> **What this task involves**
Could you put every line of the items below into a JSON list of strings, one string per line, with blank lines left out?

> **Supplied material**

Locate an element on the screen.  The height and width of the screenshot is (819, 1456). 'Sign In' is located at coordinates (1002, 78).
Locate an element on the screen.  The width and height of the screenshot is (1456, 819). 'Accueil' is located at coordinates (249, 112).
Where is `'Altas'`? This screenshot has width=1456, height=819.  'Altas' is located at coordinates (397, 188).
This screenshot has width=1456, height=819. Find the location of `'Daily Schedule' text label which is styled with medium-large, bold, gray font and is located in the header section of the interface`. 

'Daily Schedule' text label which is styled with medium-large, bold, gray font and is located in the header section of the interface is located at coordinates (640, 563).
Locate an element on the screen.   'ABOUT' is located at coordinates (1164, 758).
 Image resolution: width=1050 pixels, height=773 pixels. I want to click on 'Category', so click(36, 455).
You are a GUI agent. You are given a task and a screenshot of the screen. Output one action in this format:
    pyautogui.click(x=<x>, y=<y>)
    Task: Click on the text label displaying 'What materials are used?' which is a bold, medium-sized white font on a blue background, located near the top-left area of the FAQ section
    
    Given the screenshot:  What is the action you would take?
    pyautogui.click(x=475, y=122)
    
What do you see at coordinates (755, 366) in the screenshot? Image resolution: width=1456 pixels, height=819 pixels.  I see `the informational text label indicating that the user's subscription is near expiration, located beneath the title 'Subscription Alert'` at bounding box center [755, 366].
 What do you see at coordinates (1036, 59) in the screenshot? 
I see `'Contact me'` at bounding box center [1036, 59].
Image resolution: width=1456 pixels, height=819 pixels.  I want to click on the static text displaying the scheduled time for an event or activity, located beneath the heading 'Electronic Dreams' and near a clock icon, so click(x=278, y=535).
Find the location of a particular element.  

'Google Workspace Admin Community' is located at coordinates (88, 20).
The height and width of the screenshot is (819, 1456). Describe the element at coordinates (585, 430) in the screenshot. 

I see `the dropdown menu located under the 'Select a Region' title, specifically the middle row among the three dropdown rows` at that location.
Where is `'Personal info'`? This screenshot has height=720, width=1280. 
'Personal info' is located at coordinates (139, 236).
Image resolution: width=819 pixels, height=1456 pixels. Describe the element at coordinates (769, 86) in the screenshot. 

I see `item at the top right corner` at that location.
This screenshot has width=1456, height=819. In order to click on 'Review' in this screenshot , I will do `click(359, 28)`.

> **Solution to the exercise**
[
  "Locate an element on the screen.  The height and width of the screenshot is (819, 1456). 'Sign In' is located at coordinates (1002, 78).",
  "Locate an element on the screen.  The width and height of the screenshot is (1456, 819). 'Accueil' is located at coordinates (249, 112).",
  "Where is `'Altas'`? This screenshot has width=1456, height=819.  'Altas' is located at coordinates (397, 188).",
  "This screenshot has width=1456, height=819. Find the location of `'Daily Schedule' text label which is styled with medium-large, bold, gray font and is located in the header section of the interface`. ",
  "'Daily Schedule' text label which is styled with medium-large, bold, gray font and is located in the header section of the interface is located at coordinates (640, 563).",
  "Locate an element on the screen.   'ABOUT' is located at coordinates (1164, 758).",
  " Image resolution: width=1050 pixels, height=773 pixels. I want to click on 'Category', so click(36, 455).",
  "You are a GUI agent. You are given a task and a screenshot of the screen. Output one action in this format:",
  "    pyautogui.click(x=<x>, y=<y>)",
  "    Task: Click on the text label displaying 'What materials are used?' which is a bold, medium-sized white font on a blue background, located near the top-left area of the FAQ section",
  "    Given the screenshot:  What is the action you would take?",
  "    pyautogui.click(x=475, y=122)",
  "What do you see at coordinates (755, 366) in the screenshot? Image resolution: width=1456 pixels, height=819 pixels.  I see `the informational text label indicating that the user's subscription is near expiration, located beneath the title 'Subscription Alert'` at bounding box center [755, 366].",
  " What do you see at coordinates (1036, 59) in the screenshot? ",
  "I see `'Contact me'` at bounding box center [1036, 59].",
  "Image resolution: width=1456 pixels, height=819 pixels.  I want to click on the static text displaying the scheduled time for an event or activity, located beneath the heading 'Electronic Dreams' and near a clock icon, so click(x=278, y=535).",
  "Find the location of a particular element.  ",
  "'Google Workspace Admin Community' is located at coordinates (88, 20).",
  "The height and width of the screenshot is (819, 1456). Describe the element at coordinates (585, 430) in the screenshot. ",
  "I see `the dropdown menu located under the 'Select a Region' title, specifically the middle row among the three dropdown rows` at that location.",
  "Where is `'Personal info'`? This screenshot has height=720, width=1280. ",
  "'Personal info' is located at coordinates (139, 236).",
  "Image resolution: width=819 pixels, height=1456 pixels. Describe the element at coordinates (769, 86) in the screenshot. ",
  "I see `item at the top right corner` at that location.",
  "This screenshot has width=1456, height=819. In order to click on 'Review' in this screenshot , I will do `click(359, 28)`."
]